Dear Heavenly Father,
Please help me to be quick to hear, slow to speak, slow to anger.
Amen

But no one can tame the human tongue; it is a restless evil [undisciplined, unstable], full of deadly poison. With it we bless our Lord and Father, and with it we curse men, who have been made in the likeness of God. Out of the same mouth come both blessing and cursing. These things, my brothers, should not be this way [for we have a moral obligation to speak in a manner that reflects our fear of God and profound respect for His precepts].
James 3:8‭-‬10 AMP


We all come with different views and opinions. Yet, its so important as Christians to not let those views and opinions rub someone else the wrong way, hurt their feelings or to belittle them.

We have so much power in our tongues.
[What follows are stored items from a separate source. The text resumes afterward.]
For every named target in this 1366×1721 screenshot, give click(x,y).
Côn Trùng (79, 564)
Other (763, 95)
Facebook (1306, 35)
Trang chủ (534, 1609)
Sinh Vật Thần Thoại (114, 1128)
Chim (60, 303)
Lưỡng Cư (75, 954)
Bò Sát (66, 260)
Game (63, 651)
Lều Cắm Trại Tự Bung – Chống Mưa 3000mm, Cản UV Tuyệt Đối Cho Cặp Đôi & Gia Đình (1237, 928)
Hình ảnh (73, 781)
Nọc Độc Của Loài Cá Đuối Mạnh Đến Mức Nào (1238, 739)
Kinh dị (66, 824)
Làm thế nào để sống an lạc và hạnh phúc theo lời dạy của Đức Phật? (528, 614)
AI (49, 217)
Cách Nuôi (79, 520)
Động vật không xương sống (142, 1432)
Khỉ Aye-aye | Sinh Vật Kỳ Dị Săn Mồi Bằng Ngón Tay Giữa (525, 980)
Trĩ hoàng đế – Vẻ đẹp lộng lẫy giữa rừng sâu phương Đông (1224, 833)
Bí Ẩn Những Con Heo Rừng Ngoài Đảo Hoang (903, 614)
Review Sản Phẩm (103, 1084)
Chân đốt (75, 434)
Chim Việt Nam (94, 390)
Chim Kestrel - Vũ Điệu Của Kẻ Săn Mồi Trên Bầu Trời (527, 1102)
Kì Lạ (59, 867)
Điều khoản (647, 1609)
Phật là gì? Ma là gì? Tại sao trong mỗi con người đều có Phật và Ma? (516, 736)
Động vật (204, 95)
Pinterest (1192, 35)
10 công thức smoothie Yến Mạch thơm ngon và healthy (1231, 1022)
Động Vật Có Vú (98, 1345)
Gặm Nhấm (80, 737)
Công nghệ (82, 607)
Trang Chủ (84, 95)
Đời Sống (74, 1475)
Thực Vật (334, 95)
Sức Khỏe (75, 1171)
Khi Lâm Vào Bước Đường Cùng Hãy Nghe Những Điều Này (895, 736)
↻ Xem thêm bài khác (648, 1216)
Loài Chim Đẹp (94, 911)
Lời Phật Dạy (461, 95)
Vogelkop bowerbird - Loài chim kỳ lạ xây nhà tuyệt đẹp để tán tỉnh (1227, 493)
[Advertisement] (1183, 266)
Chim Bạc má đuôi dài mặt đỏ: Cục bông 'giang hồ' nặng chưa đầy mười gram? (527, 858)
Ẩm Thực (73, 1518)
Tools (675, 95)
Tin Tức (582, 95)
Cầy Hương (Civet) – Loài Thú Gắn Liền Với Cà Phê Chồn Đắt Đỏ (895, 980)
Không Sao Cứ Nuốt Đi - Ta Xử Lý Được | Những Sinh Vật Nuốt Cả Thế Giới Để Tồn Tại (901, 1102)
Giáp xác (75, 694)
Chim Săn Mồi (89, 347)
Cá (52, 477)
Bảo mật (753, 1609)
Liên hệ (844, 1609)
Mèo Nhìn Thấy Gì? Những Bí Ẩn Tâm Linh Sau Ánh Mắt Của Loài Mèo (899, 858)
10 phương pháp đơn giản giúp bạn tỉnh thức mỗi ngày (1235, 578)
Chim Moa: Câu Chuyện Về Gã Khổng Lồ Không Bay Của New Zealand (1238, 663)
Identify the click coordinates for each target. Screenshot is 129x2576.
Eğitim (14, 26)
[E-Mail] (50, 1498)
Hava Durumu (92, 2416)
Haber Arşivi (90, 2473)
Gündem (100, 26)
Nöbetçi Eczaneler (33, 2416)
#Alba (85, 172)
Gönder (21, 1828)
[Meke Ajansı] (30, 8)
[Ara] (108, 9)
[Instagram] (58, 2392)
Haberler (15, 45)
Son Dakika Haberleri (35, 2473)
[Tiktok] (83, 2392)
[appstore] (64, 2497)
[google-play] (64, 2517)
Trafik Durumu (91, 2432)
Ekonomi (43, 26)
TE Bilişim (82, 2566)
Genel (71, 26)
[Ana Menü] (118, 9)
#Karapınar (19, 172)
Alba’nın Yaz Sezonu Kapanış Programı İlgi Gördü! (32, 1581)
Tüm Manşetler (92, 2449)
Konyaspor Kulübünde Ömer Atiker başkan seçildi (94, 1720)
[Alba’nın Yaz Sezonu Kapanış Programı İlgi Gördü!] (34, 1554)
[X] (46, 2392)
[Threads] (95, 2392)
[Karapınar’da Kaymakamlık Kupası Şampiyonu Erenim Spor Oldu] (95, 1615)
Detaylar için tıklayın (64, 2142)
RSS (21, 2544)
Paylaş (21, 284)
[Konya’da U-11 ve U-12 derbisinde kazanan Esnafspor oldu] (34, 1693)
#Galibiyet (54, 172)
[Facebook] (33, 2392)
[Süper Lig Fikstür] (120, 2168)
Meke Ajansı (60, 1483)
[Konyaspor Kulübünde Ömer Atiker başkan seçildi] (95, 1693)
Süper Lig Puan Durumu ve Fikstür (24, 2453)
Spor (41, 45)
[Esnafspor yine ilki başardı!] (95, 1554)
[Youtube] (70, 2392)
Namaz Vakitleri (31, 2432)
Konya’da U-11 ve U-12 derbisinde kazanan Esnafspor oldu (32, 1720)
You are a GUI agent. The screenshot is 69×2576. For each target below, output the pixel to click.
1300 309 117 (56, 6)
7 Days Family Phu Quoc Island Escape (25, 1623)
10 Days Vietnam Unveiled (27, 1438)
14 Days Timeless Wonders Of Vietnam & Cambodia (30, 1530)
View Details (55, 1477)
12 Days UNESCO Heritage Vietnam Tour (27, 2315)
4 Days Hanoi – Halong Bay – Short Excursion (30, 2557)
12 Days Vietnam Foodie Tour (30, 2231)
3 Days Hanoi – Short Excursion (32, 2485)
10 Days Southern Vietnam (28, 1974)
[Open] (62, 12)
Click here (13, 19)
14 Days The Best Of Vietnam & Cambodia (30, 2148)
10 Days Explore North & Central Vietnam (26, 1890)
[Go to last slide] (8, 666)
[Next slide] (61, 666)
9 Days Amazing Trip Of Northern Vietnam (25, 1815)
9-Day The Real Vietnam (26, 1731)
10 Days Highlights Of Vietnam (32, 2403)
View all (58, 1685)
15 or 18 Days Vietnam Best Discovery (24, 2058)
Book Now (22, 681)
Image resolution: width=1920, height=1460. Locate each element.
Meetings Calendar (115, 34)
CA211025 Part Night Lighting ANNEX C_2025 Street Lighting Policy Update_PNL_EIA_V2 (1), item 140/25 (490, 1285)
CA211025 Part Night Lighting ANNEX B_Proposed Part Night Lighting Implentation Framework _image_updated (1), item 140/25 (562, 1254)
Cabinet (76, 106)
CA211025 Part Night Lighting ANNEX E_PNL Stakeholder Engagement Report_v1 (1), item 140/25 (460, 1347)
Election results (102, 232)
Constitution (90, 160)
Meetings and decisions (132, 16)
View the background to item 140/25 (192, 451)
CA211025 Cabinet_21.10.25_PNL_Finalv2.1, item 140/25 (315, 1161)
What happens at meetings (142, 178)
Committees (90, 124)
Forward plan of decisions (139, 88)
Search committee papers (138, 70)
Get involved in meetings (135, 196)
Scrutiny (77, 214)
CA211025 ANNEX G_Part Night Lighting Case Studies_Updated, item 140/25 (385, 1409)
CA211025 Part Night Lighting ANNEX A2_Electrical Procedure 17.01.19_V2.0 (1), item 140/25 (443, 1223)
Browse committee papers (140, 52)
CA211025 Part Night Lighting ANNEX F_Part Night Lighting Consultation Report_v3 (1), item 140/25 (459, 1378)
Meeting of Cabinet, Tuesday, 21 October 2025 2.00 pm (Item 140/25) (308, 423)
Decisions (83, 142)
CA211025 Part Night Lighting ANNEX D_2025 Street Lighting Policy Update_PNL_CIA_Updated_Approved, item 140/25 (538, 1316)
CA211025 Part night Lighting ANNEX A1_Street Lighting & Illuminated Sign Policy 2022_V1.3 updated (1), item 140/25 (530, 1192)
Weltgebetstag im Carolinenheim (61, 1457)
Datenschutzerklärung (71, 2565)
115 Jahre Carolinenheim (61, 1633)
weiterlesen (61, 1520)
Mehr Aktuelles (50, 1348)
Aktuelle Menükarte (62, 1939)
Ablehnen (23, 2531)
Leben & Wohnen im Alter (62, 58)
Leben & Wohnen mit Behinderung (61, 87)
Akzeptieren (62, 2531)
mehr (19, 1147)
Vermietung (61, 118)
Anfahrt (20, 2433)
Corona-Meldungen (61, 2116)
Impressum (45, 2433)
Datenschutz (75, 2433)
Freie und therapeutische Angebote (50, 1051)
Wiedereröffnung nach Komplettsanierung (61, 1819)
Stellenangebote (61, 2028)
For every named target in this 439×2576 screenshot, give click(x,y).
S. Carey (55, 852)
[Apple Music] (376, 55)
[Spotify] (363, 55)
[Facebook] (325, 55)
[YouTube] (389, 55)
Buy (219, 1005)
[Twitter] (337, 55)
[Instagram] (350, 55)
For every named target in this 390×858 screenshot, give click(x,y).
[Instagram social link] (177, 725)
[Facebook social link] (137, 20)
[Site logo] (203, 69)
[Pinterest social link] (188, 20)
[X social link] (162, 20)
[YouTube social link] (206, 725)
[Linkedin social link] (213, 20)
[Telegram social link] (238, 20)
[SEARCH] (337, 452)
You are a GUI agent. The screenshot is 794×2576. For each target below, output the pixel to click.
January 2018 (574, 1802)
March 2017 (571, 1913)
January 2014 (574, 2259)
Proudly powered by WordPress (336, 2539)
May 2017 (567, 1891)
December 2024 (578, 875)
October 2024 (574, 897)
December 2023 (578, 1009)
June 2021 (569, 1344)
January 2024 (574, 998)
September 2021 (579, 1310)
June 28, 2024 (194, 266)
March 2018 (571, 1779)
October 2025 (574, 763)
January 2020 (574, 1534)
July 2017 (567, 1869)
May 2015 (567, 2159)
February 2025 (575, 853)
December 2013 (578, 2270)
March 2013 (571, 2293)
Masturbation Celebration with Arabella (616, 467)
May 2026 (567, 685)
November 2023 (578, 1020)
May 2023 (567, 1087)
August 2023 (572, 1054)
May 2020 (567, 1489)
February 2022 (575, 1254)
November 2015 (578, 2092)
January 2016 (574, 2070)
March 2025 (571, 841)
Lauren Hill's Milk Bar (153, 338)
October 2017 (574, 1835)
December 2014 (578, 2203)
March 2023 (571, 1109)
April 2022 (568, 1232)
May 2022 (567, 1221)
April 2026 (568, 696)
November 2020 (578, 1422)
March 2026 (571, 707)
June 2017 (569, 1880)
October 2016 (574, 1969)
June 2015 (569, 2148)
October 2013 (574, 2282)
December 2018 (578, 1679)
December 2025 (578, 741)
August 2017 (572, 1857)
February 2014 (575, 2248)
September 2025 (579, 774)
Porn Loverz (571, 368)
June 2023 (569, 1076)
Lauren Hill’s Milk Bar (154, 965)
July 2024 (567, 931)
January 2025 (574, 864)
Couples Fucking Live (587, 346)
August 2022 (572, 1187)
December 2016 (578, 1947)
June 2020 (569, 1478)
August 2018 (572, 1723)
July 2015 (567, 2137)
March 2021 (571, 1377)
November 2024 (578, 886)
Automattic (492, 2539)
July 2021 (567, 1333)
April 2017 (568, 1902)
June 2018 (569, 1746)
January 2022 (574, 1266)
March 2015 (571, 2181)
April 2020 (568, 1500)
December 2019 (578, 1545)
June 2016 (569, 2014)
That means we need to learn how to have self-control or the patience to be understanding and kind with others.

It is quite difficult to control the tongue in situations where you are passionate or feel that you have to defend yourself or your views.

I can relate. For example, both of my parents  are Jamaicans. This culture can be labelled as loud or harsh at times. But this can also be perceived as a strong personality or tough love. Accepting your cultural, political or religious views without reflecting on how it affect others doesn’t allow for understanding.

When we ignore how others feel we begin to think selfishly about ourselves only. We cannot see how the words are wrong and we can instead feel attacked and lash out. We take things personal. But, it’s not very personal at all because how someone else feels is truly about them not me. Some words can act as a trigger for others and cut deeper than the surface. We may not intend this but its the reality of our differences.

Making an effort to reflect makes a huge difference. Christ-like character includes grace and humility. We should find the time to pause, reflect on our words, apologise and pray for forgiveness (even so when an apology may be impossible).

Reflection on the tongue doesn’t always happen immediately either. It can be after a few hours or the next day. After this, you should feel convicted and able to understand how you were slow to hear, quick to speak and quick to anger.

Let’s pray for the Holy Spirit to reminds us of our actions and guide us to have a gentle tongue when talking to or speaking about others.